- ASSIGNMENT -
Can you write out the records below word for word, leaving out the pictures?

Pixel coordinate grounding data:
::::::

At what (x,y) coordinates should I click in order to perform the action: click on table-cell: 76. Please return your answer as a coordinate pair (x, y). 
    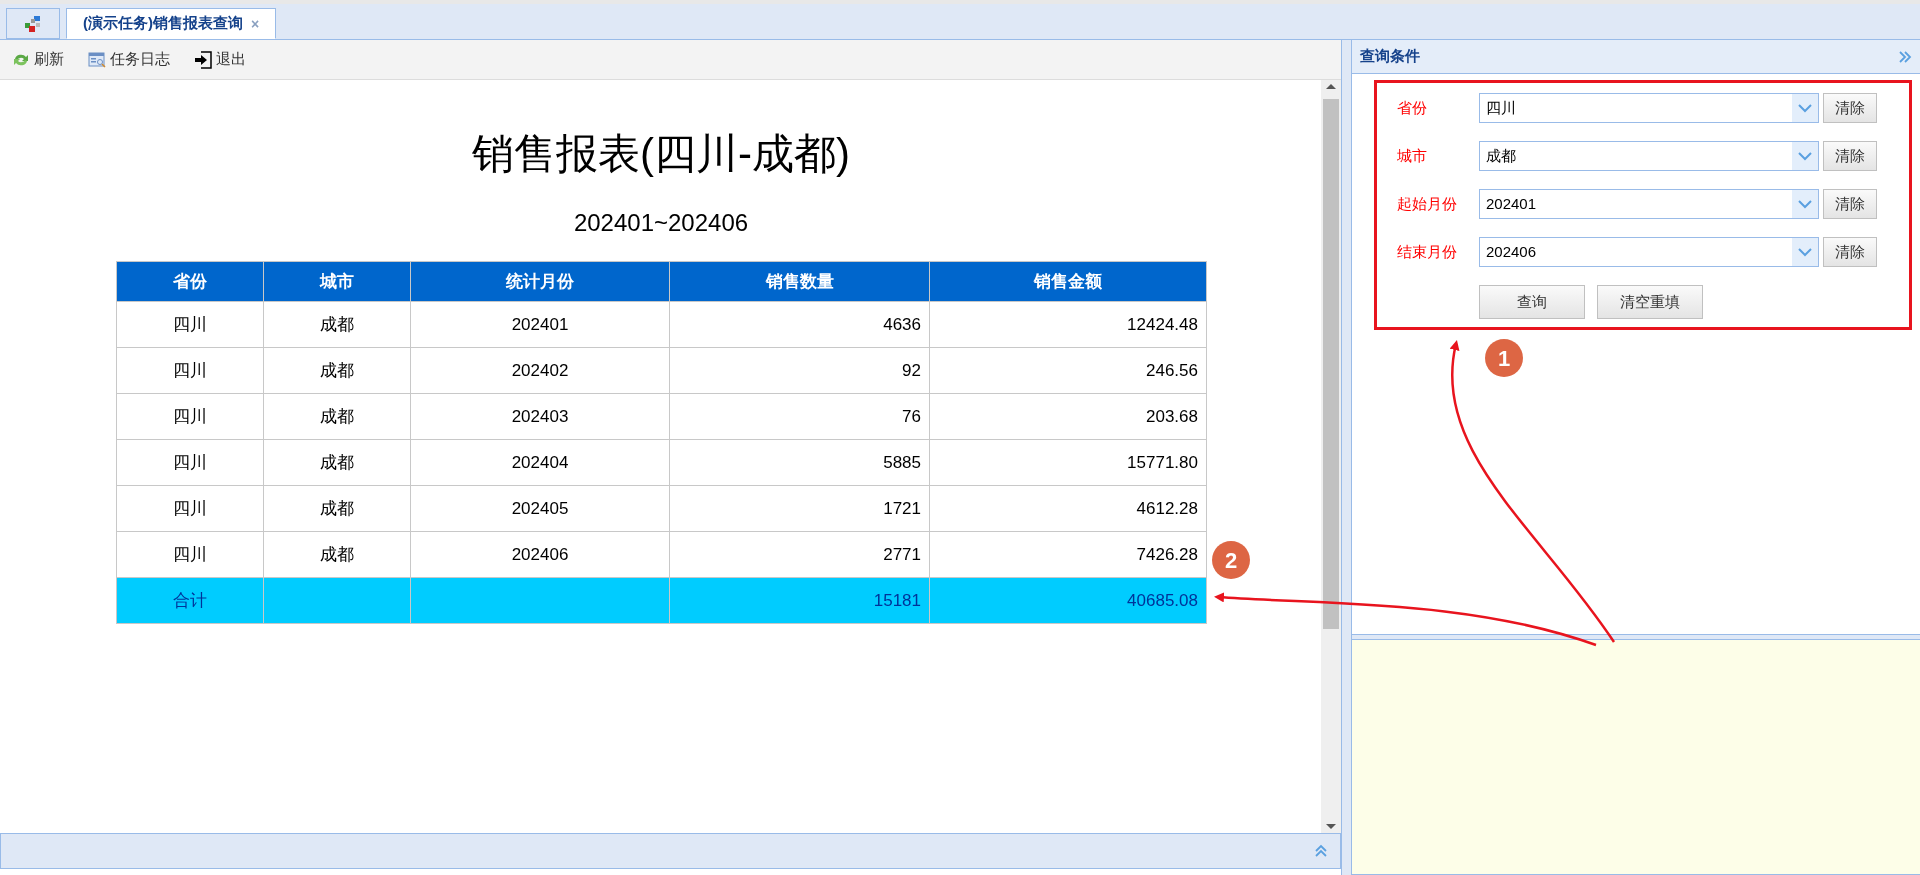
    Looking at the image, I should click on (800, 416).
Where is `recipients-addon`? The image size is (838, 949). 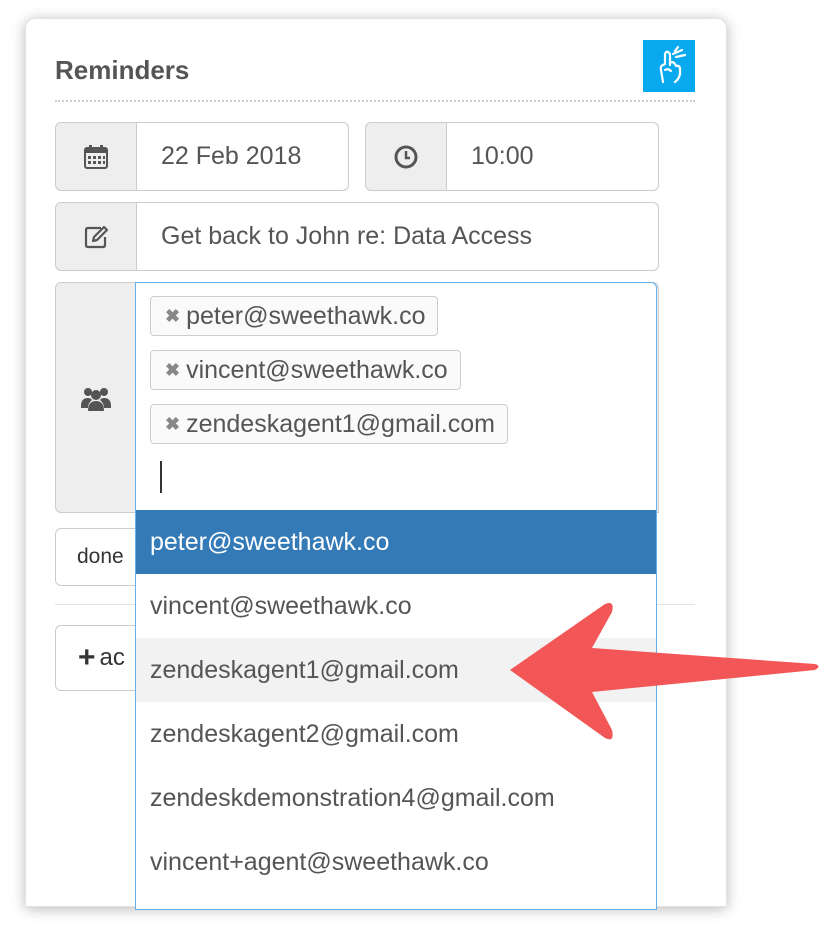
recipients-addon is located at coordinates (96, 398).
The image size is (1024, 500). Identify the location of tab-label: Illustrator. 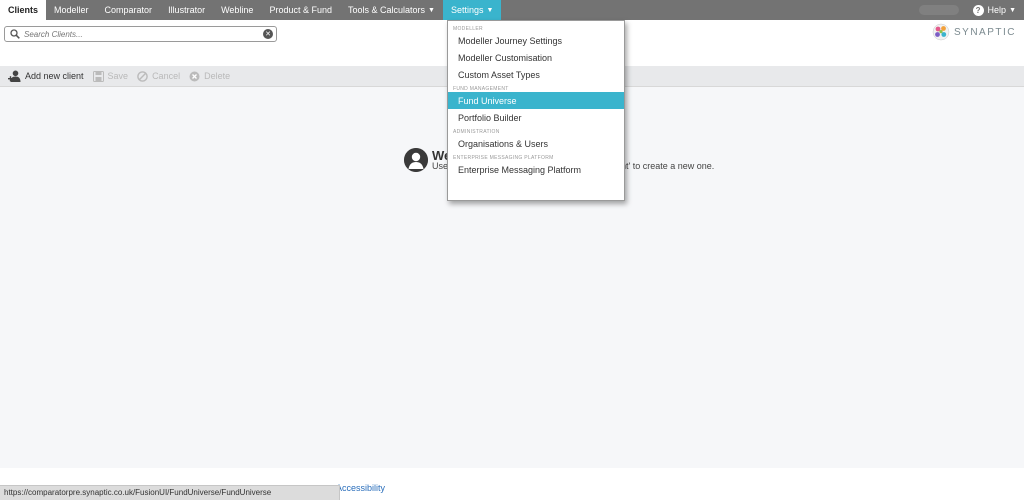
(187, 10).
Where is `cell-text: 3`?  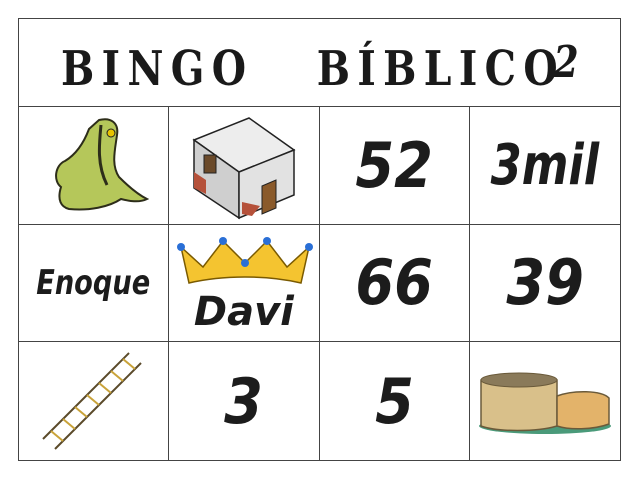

::::::

- TASK SOLUTION -
At what (x,y) coordinates should I click in order to perform the action: click on table-cell: 76. Please return your answer as a coordinate pair (x, y). 
    Looking at the image, I should click on (800, 416).
Where is `recipients-addon`? The image size is (838, 949). 
recipients-addon is located at coordinates (96, 398).
The image size is (1024, 500). Identify the location of tab-label: Illustrator. 
(187, 10).
Where is `cell-text: 3`?  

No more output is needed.